Lopez Obrador has withdrawn funding for police forces and directed it to the quasi-military National Guard, which critics say lacks the professional and investigative abilities needed to fight the drug gangs. Galvez promised to return the funding to police forces and guarantee them wages of at least US$1,200 per month.

Galvez also pledged to reconcile a country that has been highly polarized by the outgoing president's rhetoric, saying "enough division, enough hatred ... we are all Mexicans."

Sheinbaum held her final rally later Wednesday in Mexico City's vast, colonial-era central square.
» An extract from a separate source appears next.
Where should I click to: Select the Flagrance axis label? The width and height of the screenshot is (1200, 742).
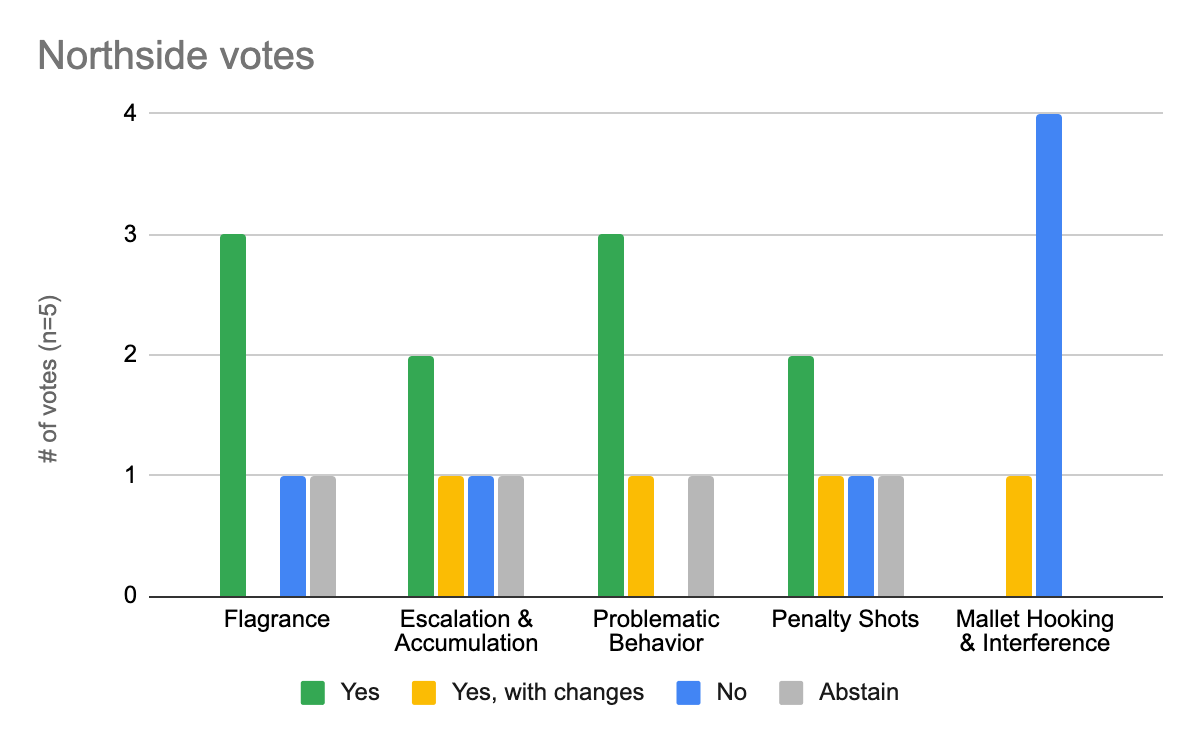click(277, 619)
She delivered a strongly nationalistic speech to a large crowd.

"Mexico is respected in the world, it is a reference point," Sheinbaum said, claiming that Lopez Obrador's government "has returned to us the pride of being Mexicans."
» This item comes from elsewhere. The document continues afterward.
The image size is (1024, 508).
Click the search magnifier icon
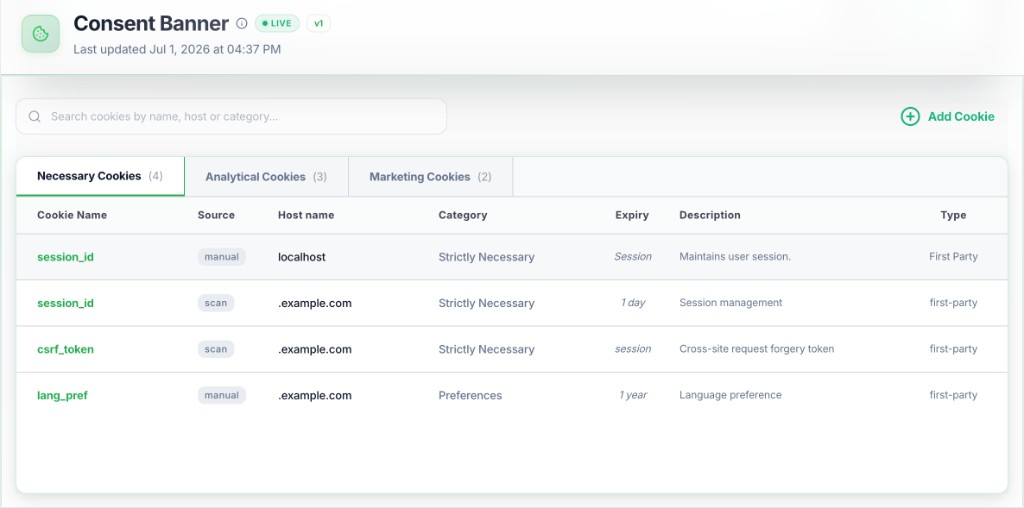click(x=35, y=116)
"Mexico has changed, and for the better," she said.

On the violence issue, Sheinbaum vowed to continue Lopez Obrador's policy of offering apprenticeships to encourage youths not to join drug cartels.
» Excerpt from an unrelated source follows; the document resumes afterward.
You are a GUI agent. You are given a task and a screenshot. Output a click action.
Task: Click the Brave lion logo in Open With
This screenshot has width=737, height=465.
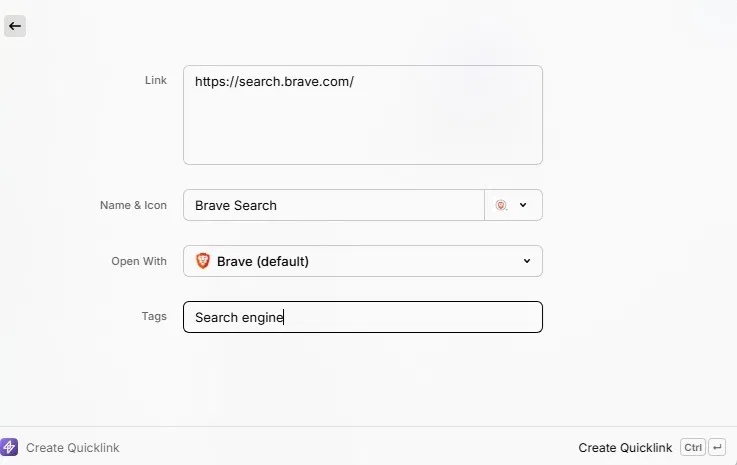tap(203, 261)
"We will deepen the strategy of peace and security, and the progress that has been made," she said. "This is not an iron fist" policy, Sheinbaum said. "This is justice."

While Lopez Obrador has increased the country's minimum wage and increased government benefit programs, he has been unable to significantly reduce the historically high homicide rate, which currently runs at more than 30,000 killings per year nationwide. That gang-fuelled violence has also cast a shadow over the campaigns.

Late Wednesday, a mayoral candidate in the violent southern state of Guerrero was shot to death in the town of Coyuca de Benitez. Gov. Evelyn Salgado identified the dead candidate as Alfredo Cabrera, but gave no further details on his killing. Local media reported he was shot in the head at his closing campaign event.

A mayoral candidate in the western state of Jalisco was shot multiple times by intruders in his campaign offices late Tuesday. Two members of Gilberto Palomar's campaign staff were also wounded, and all three were hospitalized in serious condition, according to Jalisco state security coordinator Sanchez Beruben.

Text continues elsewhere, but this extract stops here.